The above website explains the distortion as caused by 'stretching the domed sky onto a flat semicircle' -- as if there is a domed sky around us which modifies the position of the Sun. The diagram comes from the linked Sky Motion Applet.
Dr. Schroeder also provides the following multiple-exposure photo:
“ Multiple-exposure photo of the setting sun, showing that it follows the same diagonal path that a star would, as seen from a mid-northern latitude. This photo was made on June 21, when the sun set considerably north of due west. ”
Moon and Venus Star Trails
Like the Sun on the celestial dome, Venus and the Moon can also be seen to follow the path of the stars.
"Crescent Moon Venus and star trails at Nagano, Norikura mountain" (Source)
Milky Way Arch
As with the ecliptic of the Sun, the Milky Way is thought to be a straight line entity which we are viewing from the side. Yet it has been asserted that the Milky Way is sometimes seen to be creating an arch in the sky.
Source: Matt Rohlader Photography | Caption: "The arch of the Milky Way as seen from Split Rock Lighthouse State Park near Two Harbors, MN."
A Google Image Search for 'Milky Way Arch' will provide many images of the Milky Way arching in the sky.
Photographs of the Milky Way Arch from Google Image Search have been described as being affected by wide-angle, fish-eye, composite, or other effects. While true that many images of the Milky Way Arch are affected by such distortion, sources tell us that the arch can be seen with the naked eye as well. Astronomer and Associate Editor Alison Klesman, Ph.D. (bio), at Astronomy Magazine informs us that sometimes cameras can produce distortion, and ends with the statement that the arc can also be seen with the naked eye. It is said that both the Milky Way and the ecliptic (the planar path of the Sun) project as a great circle onto the celestial sphere, which create straight lines overhead, and at lower altitudes create arcs in the sky:
http://www.astronomy.com/magazine/ask-astro/2018/09/seeing-a-curved-milky-way (Archive)
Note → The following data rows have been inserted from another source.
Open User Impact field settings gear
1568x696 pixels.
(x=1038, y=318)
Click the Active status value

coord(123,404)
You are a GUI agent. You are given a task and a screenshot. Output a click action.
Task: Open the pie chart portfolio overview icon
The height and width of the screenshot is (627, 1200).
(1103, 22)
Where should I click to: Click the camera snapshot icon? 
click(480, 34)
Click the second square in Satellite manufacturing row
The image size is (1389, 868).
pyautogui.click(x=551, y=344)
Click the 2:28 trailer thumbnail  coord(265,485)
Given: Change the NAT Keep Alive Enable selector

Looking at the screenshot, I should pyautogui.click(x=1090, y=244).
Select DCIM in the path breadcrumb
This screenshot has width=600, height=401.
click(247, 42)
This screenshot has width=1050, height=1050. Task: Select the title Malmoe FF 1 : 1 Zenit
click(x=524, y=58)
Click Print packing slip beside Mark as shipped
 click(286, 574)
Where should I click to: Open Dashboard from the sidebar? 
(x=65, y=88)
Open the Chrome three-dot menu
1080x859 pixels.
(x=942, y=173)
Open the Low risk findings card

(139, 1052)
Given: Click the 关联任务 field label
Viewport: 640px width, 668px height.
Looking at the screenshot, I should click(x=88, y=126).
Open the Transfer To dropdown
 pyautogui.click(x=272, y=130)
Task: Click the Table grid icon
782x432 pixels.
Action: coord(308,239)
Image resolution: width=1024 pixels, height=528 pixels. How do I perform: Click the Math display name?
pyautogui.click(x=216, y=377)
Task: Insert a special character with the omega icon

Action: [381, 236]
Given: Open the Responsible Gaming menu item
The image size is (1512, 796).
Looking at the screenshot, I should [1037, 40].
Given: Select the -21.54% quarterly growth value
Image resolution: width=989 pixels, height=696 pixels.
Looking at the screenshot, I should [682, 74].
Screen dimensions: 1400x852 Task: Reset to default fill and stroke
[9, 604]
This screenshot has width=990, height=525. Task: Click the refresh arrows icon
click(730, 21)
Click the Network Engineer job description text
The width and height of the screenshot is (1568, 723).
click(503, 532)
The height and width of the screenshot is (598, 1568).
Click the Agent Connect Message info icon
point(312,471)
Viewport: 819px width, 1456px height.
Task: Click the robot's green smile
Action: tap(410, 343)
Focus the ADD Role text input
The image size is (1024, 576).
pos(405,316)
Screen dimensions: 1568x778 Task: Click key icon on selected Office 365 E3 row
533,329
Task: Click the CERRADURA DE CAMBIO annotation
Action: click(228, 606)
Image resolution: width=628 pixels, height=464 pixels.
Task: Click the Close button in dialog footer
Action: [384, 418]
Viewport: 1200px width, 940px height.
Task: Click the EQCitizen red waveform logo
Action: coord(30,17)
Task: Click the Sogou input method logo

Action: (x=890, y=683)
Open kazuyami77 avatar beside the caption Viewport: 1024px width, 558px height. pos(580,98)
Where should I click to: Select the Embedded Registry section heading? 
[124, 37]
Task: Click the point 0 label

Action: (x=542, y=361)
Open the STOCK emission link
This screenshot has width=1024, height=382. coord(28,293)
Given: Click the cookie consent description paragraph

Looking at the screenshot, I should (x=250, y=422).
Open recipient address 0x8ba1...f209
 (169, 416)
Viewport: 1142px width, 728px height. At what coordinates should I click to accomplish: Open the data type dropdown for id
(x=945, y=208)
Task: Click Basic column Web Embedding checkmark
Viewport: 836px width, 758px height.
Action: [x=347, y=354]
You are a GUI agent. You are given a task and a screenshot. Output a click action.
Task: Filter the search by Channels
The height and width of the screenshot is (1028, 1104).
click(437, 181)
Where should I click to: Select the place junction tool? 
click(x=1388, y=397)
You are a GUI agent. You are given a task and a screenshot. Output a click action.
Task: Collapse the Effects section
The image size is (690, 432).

“ [Discussing photo distortion] Each individual image captures only a portion of the sky (and landscape), and in each single shot, the Milky Way does appear straight. But when these images are stitched together, the photographer must introduce distortion to turn them into a single square or rectangular photo. This is because the final photo is a flat projection of a curved sphere, which introduces distortion that ultimately makes the Milky Way appear curved in order to make the horizon appear flat. Alternatively, some images are taken with a fisheye lens, which itself produces distortion in order to image an extremely wide field in one shot.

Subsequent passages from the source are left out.